Having graduated from Kent in 2020 Bowkett now works as news editor at The Mail+, the Daily Mail’s premium digital subscription service. We asked him about his journey.
Did you always know what you wanted to do?
Aside from becoming an astronaut or an actor, absolutely! From a young age, I knew I wanted to be a journalist because it allowed me to express myself in a way I couldn’t through spoken word. My favourite subject in school was English Literature. I loved learning about William Shakespeare and poetry. On weekends, I would visit my grandparents and read the nationals with them. When I was 13, I joined the student magazine and later became editor-in-chief. I created podcasts on Soundcloud, interviewing teachers and celebrities, and had articles republished in the local press. In 2017, I was awarded ‘Most Outstanding Student’ at the Shine School Media Awards.
So why did you choose to study Politics at Kent?
I chose the University of Kent because it had a high student satisfaction rating. Politics is a living, breathing subject, which teaches you to think critically. As I hoped, the course helped me understand the various actors and ideologies shaping our world. In my spare time, I edited the campus newspaper InQuire which was ‘Highly Commended’ for Best Publication at the 2019 SPA National Awards and BBC Radio 4 Today Programme Student Journalism Awards.
What path did you take after your undergraduate?
After leaving Kent, I studied for a master’s degree in Newspaper Journalism at City, University of London. The course covered everything from media law and video editing to Teeline shorthand. I received a bursary from the Stationers’ Foundation to pay for equipment and travel to campus which was helpful.
How did you ‘catch a break’?
I was already pitching articles to various publications and had my first national byline in the Daily Telegraph in 2019. I also took up other opportunities, such as a parliamentary internship with Conservative MP Sir Oliver Heald in the summer of 2018, and as a researcher for my lecturer Professor Matthew Goodwin on his book Values, Voice and Virtue: The New British Politics and research paper Is Academic Freedom Under Threat? I successfully applied to the Mail’s graduate scheme in 2022, having been rejected in 2021.
Can you tell us about some of the stand-out moments?
I spent five incredible months at the Scottish Daily Mail, where I got to work in the Scottish Parliament in Edinburgh and earned my first splash. Attending the Conservative and Labour Party conferences are certainly career highlights of mine. Appearing as a guest on GB News with Eamon Holmes and Isabel Webster was also an amazing experience.
What advice would you have for anyone with a similar ambition?

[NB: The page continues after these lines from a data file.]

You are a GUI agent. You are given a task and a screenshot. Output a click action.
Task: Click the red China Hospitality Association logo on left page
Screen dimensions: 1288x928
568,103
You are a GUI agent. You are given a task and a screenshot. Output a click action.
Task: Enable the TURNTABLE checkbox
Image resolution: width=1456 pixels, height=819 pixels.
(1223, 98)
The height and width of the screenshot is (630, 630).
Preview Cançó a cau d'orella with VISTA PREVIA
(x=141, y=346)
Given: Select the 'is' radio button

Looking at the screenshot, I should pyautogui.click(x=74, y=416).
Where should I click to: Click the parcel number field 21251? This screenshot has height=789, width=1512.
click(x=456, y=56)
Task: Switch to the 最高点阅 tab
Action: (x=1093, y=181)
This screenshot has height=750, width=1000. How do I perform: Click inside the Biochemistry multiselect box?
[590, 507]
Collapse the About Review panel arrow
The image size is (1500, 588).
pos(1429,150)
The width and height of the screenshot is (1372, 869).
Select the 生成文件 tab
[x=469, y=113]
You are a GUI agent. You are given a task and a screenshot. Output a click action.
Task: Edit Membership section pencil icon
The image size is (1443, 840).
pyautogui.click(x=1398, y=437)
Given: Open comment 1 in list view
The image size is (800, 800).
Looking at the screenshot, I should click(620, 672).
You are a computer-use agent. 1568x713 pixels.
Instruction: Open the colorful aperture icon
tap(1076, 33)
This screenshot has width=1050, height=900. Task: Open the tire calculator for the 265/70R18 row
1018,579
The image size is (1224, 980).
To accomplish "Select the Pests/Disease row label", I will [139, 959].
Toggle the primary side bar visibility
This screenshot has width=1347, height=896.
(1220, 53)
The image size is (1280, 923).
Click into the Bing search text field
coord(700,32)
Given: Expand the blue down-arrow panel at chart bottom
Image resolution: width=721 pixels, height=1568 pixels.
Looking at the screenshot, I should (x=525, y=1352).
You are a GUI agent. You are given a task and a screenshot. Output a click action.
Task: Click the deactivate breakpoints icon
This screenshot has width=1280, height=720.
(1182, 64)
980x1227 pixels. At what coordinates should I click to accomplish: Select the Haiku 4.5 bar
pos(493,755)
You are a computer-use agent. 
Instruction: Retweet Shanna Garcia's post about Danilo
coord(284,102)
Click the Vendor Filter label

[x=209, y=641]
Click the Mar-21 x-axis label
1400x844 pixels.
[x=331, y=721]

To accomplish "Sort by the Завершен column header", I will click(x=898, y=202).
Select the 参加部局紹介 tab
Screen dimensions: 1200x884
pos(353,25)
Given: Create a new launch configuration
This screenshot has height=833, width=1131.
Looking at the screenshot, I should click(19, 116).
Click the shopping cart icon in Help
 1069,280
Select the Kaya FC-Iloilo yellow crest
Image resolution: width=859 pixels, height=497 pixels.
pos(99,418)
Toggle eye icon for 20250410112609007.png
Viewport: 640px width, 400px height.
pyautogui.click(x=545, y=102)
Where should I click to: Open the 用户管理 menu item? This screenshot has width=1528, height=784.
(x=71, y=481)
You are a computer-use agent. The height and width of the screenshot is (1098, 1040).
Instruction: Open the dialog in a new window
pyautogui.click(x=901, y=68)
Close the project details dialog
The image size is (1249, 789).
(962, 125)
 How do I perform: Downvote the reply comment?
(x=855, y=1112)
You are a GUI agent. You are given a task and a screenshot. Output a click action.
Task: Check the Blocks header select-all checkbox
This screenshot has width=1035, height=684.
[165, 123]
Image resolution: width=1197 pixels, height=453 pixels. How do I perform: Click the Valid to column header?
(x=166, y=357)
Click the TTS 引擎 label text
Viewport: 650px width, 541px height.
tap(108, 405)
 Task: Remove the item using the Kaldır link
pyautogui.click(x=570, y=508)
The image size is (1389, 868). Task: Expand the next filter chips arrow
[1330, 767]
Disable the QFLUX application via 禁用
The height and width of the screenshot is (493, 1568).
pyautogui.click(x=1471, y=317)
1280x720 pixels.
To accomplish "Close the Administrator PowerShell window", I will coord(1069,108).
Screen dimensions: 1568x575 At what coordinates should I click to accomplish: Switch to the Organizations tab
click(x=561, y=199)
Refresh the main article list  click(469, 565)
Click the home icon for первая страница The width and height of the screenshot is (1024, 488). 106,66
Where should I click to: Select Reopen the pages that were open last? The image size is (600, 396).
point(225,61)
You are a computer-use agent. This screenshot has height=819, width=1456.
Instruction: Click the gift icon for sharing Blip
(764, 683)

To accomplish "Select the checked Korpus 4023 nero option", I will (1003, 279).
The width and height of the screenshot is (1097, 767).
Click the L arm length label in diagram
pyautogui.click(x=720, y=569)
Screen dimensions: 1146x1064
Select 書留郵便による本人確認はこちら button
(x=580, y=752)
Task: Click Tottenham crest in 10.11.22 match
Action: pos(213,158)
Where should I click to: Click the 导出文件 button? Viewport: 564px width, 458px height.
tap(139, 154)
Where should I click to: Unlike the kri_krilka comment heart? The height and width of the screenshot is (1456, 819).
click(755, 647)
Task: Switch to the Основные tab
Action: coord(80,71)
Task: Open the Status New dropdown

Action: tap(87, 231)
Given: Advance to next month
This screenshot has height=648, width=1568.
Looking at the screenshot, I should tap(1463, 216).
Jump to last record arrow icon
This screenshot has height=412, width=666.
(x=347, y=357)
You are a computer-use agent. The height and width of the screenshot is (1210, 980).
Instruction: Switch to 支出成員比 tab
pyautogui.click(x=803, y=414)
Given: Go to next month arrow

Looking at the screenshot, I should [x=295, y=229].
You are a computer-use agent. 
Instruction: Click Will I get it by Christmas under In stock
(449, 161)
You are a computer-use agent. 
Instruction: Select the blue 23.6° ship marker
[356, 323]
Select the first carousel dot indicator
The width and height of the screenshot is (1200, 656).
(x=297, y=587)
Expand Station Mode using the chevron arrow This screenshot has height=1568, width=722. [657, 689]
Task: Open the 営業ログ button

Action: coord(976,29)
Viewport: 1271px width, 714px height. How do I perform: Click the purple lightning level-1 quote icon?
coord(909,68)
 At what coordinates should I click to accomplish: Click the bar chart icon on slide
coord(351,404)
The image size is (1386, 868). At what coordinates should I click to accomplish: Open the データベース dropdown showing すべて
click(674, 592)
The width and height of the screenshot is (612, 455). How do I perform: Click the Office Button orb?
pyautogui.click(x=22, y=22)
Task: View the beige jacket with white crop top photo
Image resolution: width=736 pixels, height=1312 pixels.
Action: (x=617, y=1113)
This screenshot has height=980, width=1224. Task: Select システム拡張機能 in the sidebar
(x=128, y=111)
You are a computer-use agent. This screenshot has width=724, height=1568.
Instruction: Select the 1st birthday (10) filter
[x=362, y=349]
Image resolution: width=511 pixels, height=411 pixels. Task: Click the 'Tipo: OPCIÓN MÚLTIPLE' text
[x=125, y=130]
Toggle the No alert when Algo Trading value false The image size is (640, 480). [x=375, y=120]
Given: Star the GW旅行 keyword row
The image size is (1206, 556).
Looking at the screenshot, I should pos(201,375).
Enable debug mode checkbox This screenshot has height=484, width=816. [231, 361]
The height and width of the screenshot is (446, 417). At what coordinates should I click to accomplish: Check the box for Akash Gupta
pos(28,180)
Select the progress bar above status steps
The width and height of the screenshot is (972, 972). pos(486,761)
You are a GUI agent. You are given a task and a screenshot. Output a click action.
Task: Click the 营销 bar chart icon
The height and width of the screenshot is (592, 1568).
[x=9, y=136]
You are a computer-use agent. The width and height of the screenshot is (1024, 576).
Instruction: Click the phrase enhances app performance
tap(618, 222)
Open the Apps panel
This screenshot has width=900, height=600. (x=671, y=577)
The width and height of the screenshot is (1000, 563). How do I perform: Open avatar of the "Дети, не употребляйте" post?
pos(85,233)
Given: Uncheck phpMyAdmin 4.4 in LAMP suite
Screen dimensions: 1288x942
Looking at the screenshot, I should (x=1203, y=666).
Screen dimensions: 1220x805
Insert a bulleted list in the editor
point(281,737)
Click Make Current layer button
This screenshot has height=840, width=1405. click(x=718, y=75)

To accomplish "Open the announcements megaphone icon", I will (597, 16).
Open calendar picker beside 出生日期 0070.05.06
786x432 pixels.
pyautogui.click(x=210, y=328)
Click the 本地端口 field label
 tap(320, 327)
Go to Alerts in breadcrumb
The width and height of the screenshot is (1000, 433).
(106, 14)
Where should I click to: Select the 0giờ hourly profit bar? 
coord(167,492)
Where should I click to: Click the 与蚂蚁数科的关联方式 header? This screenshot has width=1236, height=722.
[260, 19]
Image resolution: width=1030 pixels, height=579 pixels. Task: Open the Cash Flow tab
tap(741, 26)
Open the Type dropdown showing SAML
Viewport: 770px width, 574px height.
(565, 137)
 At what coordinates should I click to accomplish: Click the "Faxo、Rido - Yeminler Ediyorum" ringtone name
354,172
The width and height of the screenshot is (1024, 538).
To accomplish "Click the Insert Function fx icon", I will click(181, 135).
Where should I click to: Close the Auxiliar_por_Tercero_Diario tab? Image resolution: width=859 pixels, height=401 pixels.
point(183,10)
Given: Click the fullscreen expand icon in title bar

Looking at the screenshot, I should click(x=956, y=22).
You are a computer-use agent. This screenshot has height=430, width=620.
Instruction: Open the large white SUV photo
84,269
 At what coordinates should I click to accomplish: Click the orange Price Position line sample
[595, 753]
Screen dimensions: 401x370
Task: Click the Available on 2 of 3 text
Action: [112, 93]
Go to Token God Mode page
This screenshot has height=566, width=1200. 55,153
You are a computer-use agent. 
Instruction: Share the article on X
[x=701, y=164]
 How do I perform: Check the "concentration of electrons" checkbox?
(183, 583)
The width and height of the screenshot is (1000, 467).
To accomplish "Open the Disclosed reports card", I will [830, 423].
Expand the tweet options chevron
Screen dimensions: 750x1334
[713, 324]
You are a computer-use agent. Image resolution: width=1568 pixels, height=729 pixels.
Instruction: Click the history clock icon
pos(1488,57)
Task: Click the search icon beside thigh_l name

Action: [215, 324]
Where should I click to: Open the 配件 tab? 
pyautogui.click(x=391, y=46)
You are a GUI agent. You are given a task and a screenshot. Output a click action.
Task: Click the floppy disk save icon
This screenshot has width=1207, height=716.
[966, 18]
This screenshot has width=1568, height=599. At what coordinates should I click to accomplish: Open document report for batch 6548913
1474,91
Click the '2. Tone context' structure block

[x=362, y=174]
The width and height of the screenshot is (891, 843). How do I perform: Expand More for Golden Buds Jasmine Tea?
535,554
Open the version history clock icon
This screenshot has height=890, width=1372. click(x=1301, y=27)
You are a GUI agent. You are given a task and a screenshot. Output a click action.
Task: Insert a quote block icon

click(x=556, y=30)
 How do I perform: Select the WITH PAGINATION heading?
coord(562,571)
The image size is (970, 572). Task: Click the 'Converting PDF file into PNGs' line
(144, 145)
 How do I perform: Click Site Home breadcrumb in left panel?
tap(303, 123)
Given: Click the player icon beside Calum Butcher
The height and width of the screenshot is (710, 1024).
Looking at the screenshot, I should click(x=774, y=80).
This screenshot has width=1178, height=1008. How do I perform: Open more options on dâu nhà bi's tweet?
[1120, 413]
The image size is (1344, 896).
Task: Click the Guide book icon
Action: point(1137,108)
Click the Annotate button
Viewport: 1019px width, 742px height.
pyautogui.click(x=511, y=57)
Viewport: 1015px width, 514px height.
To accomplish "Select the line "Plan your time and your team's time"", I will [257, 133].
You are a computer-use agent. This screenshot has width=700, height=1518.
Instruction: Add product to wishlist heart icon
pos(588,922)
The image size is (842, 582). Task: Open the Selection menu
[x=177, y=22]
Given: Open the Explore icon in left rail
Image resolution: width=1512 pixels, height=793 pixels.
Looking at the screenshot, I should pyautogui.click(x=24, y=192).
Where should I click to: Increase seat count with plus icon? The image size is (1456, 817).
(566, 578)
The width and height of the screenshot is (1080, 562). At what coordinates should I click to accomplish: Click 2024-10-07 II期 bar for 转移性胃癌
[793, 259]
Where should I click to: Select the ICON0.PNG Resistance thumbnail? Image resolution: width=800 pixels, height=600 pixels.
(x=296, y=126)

Get writing! Whether it is for a student publication or a blog, employers love to see applicants who are committed and can balance extracurricular activities alongside their studies. Show editors that you are passionate about journalism and have a solid general knowledge of current affairs. And never feel afraid to ask senior reporters for a coffee or work experience. There is a common industry saying that ‘it is not what you know, but who you know’. So, start building up those contacts.
How formative was your degree in getting you to where you wanted to be?
With my modules constantly changing and the moderators regularly updating their teaching methods to meet the changing landscape, I was able to learn something new every day. Furthermore, the degree gave me a greater understanding of the role journalists play in civil society. Key to the health of democracies, they give a platform to those whose stories deserve telling, while keeping a check on, and holding to account, those who occupy some of the most powerful positions. Without my three years at Kent, I don’t think I would be where I am today.